§ Task: Your answer should be the exact lines of the data below from the one containing "ChatGPT حالت ویژه" through the one containing "vereinsrecht@kanzlei-dr-krueger.eu (340, 831)"; please include nothing else.

Top of Record excerpts

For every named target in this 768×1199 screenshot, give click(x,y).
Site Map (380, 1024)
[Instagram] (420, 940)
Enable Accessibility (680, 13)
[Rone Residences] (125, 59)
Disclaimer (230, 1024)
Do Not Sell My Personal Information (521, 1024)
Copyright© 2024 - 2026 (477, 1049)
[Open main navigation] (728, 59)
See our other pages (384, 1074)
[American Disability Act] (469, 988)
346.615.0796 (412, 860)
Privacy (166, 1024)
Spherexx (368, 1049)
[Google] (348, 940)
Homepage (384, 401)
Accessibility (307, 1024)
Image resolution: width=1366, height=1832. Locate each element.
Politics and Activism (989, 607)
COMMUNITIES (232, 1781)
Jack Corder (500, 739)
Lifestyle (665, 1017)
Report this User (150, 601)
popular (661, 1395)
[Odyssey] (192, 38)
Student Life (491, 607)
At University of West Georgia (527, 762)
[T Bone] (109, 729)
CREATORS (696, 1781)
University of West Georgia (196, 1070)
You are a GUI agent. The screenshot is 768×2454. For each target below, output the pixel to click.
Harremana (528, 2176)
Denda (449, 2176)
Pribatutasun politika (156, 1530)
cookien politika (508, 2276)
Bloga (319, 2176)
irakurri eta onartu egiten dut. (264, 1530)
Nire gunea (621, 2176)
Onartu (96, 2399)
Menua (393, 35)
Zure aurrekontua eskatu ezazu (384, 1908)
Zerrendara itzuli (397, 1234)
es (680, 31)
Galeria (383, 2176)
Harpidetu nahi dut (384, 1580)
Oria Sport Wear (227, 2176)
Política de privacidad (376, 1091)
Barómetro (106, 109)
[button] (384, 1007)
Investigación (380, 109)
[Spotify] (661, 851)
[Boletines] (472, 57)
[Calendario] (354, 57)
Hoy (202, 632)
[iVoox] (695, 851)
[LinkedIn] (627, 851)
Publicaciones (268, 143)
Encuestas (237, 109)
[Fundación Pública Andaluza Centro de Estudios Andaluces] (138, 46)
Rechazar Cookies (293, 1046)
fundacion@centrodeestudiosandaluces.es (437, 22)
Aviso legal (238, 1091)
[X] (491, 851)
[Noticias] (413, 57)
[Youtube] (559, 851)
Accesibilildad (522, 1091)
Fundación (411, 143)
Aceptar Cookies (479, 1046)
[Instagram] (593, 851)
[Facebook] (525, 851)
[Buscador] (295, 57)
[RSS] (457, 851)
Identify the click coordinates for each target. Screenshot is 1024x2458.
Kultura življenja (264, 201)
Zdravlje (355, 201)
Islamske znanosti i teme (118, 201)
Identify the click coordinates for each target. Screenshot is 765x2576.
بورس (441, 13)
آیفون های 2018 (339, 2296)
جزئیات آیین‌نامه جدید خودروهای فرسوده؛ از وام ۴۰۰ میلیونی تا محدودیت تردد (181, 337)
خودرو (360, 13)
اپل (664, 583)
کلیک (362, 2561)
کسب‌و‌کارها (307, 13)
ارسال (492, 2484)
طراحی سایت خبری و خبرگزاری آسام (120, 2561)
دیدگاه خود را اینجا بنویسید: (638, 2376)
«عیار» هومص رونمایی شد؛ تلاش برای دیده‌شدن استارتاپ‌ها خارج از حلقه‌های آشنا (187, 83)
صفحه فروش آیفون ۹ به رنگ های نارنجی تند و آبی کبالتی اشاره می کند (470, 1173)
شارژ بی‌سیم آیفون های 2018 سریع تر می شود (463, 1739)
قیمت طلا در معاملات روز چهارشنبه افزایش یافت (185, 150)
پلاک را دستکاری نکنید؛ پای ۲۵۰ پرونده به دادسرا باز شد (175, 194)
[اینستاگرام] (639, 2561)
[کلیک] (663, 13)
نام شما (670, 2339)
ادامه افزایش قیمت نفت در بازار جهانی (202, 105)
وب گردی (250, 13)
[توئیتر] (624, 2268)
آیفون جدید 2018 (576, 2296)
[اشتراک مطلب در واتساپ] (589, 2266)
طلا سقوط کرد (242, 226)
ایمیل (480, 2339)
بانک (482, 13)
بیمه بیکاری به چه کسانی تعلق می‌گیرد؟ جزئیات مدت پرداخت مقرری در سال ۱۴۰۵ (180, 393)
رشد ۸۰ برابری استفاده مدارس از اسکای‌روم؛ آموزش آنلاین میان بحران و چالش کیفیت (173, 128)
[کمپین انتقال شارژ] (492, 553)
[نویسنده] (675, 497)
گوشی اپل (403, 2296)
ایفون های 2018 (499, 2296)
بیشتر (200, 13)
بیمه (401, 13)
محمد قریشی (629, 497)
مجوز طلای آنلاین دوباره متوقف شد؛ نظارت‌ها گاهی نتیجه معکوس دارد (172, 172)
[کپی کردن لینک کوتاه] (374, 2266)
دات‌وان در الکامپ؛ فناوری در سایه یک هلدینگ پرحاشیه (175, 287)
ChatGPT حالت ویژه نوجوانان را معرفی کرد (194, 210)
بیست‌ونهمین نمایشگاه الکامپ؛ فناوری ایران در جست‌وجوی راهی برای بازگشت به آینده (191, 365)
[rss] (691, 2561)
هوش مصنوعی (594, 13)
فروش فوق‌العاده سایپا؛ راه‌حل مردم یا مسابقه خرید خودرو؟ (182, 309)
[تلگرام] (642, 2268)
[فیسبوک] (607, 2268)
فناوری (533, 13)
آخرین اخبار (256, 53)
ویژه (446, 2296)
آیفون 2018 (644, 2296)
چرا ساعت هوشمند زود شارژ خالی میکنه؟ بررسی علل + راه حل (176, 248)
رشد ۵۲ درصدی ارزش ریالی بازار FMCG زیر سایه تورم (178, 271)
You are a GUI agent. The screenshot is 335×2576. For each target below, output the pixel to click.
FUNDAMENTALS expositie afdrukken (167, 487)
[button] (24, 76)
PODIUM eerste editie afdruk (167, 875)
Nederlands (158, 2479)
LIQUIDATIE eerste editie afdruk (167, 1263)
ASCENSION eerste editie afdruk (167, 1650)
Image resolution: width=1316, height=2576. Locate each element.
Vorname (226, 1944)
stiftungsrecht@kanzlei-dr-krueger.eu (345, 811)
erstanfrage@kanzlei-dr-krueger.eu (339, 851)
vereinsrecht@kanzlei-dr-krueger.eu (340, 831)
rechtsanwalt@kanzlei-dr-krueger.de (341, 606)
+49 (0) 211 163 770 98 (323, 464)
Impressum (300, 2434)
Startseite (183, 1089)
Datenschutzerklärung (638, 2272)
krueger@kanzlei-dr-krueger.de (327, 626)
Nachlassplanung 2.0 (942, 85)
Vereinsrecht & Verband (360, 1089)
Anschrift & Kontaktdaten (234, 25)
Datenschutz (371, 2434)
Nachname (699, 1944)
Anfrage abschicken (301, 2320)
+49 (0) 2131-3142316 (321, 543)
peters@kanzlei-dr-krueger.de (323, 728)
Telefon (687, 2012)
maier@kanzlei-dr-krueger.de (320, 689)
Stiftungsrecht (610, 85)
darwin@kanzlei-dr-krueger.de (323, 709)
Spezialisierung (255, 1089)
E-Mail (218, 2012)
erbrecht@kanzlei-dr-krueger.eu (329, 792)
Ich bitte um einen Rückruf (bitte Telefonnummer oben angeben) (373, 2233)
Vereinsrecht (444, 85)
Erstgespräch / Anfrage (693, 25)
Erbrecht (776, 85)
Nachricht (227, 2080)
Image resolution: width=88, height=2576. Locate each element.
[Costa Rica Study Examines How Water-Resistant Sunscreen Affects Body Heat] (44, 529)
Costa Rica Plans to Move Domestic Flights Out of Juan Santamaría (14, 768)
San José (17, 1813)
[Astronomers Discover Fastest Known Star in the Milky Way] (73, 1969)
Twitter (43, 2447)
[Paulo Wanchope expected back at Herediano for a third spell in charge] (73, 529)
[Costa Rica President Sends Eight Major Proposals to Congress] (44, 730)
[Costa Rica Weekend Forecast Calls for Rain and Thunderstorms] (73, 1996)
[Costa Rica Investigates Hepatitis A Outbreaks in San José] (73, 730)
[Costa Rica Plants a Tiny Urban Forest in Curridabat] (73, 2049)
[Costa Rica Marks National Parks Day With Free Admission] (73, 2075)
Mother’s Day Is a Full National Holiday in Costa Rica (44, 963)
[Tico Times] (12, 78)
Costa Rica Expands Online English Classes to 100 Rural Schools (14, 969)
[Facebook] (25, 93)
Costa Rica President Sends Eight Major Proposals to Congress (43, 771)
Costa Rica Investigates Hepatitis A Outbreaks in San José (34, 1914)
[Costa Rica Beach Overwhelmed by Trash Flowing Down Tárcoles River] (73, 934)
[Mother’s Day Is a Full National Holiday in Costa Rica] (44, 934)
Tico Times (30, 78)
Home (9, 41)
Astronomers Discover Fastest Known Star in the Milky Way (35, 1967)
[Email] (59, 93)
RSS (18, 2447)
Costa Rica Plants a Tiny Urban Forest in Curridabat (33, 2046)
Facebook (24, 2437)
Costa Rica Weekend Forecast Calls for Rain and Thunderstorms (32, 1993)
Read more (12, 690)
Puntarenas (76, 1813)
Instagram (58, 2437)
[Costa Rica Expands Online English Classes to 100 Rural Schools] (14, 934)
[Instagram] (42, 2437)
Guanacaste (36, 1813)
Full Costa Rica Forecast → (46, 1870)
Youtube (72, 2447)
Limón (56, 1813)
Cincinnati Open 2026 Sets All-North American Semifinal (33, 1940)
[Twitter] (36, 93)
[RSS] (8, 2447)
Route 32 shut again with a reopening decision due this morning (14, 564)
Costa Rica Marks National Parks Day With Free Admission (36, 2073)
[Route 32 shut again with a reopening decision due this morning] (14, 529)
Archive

Bottom of Record excerpts

§ Exercise answer:
ChatGPT حالت ویژه نوجوانان را معرفی کرد (194, 210)
بیست‌ونهمین نمایشگاه الکامپ؛ فناوری ایران در جست‌وجوی راهی برای بازگشت به آینده (191, 365)
[rss] (691, 2561)
هوش مصنوعی (594, 13)
فروش فوق‌العاده سایپا؛ راه‌حل مردم یا مسابقه خرید خودرو؟ (182, 309)
[تلگرام] (642, 2268)
[فیسبوک] (607, 2268)
فناوری (533, 13)
آخرین اخبار (256, 53)
ویژه (446, 2296)
آیفون 2018 (644, 2296)
چرا ساعت هوشمند زود شارژ خالی میکنه؟ بررسی علل + راه حل (176, 248)
رشد ۵۲ درصدی ارزش ریالی بازار FMCG زیر سایه تورم (178, 271)
You are a GUI agent. The screenshot is 335×2576. For each target below, output the pixel to click.
FUNDAMENTALS expositie afdrukken (167, 487)
[button] (24, 76)
PODIUM eerste editie afdruk (167, 875)
Nederlands (158, 2479)
LIQUIDATIE eerste editie afdruk (167, 1263)
ASCENSION eerste editie afdruk (167, 1650)
Image resolution: width=1316, height=2576. Locate each element.
Vorname (226, 1944)
stiftungsrecht@kanzlei-dr-krueger.eu (345, 811)
erstanfrage@kanzlei-dr-krueger.eu (339, 851)
vereinsrecht@kanzlei-dr-krueger.eu (340, 831)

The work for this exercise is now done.